The results of the applied studies on this subject varied according to the temporal and spatial domains, the different characteristics of the prevailing economic activities among the studied regions, as well as the different countries in terms of the abundance of fossil energies. Some researchers found a positive effect of renewable energies on economic growth, and a negative effect on CO2 emissions, while others found the opposite.
The results of our study revealed the existence of a long-term cointegration relationship between the variables of the study in the two estimated models, and the presence of a negative impact of the consumption of renewable energies on CO2 emissions in the sample countries in both the short and long run. The renewable energies used in these countries are traditional energies with direct uses from nature, which are unsuitable for modern domestic use or production and service uses. This explains the inability of renewable energies to contribute to GDP, according to the results of the second model, which includes renewable energies as a variable explaining growth.
The discussion of the results in the sample countries on the triple renewable energies -CO2 emissions- economic growth revealed that the current situation serves the environment at the expense of economic development.
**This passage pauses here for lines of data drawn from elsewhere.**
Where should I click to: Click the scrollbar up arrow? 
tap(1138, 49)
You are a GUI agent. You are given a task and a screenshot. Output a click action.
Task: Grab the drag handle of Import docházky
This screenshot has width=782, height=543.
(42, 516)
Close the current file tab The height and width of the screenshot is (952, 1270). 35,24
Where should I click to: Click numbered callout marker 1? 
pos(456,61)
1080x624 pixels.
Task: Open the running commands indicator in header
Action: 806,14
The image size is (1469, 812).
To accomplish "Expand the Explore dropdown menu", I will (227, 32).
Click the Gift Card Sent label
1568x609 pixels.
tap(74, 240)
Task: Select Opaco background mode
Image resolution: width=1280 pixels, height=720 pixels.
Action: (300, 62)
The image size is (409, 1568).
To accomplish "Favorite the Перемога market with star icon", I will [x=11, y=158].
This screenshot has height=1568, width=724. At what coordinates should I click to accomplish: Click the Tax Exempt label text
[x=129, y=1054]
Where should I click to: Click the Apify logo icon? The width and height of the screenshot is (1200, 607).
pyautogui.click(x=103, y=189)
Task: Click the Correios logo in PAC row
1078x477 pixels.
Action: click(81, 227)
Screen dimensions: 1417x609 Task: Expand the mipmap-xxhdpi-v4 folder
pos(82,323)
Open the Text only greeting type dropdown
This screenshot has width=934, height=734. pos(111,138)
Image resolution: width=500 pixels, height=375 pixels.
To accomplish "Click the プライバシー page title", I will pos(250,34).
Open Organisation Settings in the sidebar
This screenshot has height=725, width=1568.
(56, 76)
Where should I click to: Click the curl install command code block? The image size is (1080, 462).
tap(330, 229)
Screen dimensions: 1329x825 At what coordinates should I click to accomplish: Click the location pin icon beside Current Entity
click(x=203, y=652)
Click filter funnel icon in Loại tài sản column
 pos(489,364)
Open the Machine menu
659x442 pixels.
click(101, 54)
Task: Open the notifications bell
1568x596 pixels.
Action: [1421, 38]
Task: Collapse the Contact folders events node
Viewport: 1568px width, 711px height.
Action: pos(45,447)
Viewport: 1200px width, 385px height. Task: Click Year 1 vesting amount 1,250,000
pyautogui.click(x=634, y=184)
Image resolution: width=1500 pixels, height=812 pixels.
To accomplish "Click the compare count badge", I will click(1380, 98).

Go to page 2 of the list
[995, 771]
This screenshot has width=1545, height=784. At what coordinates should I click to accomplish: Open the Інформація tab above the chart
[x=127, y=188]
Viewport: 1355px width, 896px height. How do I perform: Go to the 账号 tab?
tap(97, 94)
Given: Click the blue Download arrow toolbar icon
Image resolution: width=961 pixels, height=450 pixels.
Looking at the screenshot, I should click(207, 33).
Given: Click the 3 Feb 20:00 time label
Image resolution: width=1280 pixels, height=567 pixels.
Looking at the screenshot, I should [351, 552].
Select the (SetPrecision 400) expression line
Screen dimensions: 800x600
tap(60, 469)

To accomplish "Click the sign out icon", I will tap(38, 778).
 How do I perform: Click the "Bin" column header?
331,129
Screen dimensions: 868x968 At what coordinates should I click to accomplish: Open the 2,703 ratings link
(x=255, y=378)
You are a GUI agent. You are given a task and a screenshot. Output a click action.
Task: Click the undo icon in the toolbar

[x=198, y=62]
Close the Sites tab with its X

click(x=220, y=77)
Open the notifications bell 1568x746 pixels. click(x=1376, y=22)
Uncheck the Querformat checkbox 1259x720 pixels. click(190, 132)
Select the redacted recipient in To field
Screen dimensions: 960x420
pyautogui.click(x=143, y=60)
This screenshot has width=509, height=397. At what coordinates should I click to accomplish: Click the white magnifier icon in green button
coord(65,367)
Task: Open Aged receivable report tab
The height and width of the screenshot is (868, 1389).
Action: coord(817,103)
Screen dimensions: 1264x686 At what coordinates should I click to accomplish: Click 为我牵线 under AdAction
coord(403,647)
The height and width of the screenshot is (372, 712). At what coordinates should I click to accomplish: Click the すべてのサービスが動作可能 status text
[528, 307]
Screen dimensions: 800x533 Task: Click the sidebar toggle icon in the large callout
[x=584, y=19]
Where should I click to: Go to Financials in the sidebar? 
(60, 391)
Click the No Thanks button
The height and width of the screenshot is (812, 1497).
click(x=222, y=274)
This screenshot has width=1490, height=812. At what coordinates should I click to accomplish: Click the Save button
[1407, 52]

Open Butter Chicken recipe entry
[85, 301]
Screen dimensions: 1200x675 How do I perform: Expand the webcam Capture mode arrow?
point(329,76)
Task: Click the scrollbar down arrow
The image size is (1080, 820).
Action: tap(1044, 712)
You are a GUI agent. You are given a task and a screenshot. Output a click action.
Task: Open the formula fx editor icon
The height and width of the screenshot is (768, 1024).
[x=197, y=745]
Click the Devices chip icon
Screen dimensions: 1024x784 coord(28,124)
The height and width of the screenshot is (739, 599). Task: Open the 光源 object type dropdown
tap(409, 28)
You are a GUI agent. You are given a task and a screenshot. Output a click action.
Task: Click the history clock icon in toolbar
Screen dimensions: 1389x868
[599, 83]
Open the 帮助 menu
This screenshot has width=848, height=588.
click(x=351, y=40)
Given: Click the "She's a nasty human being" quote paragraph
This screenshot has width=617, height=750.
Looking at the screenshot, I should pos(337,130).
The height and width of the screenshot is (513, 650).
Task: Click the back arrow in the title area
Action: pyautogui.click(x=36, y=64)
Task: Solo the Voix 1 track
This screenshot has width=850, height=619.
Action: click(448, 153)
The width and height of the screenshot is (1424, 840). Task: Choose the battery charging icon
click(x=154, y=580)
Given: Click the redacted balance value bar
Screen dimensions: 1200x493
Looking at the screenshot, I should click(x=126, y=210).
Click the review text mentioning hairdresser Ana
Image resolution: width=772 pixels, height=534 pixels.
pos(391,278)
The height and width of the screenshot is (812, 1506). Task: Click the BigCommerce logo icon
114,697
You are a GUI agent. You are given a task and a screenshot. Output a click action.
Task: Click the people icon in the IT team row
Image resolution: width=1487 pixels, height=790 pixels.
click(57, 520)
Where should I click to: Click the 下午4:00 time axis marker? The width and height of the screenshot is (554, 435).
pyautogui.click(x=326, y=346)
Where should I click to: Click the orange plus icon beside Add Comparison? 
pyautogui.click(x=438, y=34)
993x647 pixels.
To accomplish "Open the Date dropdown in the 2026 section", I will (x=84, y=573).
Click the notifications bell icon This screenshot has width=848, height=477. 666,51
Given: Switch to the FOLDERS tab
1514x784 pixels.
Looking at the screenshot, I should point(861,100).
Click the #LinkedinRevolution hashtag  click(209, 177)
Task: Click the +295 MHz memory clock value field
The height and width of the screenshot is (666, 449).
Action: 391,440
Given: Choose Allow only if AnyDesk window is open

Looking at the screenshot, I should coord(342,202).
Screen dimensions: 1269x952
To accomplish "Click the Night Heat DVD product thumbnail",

The use of traditional renewable energies contributes to reducing CO2 emissions, but the inability to use them in operating the production cycle makes them a growth inhibitor.
The second possible situation and candidate for application in the future is the shift of the sample countries to the use of fossil energies according to the following mechanism: The major industrial powers turn to the use of modern renewable energies and abandon fossil energies, which results in a significant decrease in the demand for fossil energies, and thus a decrease in their prices to the extent that makes the sample countries able to purchase and use fossil energies. This scenario depends on the extent of technological development in this field, so it can produce quantities of clean energy to compensate for fossil energies in developed countries. This situation serves economic growth at the expense of environmental pollution.
The third situation is to jump to the use of modern renewable energies (without going through fossil energies) given that their sources are well available in the countries of the region, and this is only possible through foreign direct investments due to financial and technological constraints, if appropriate conditions are available, such as political will, political stability, and the incubating infrastructure for this type of investment. This situation is ideal for serving the output and preserving the environment together.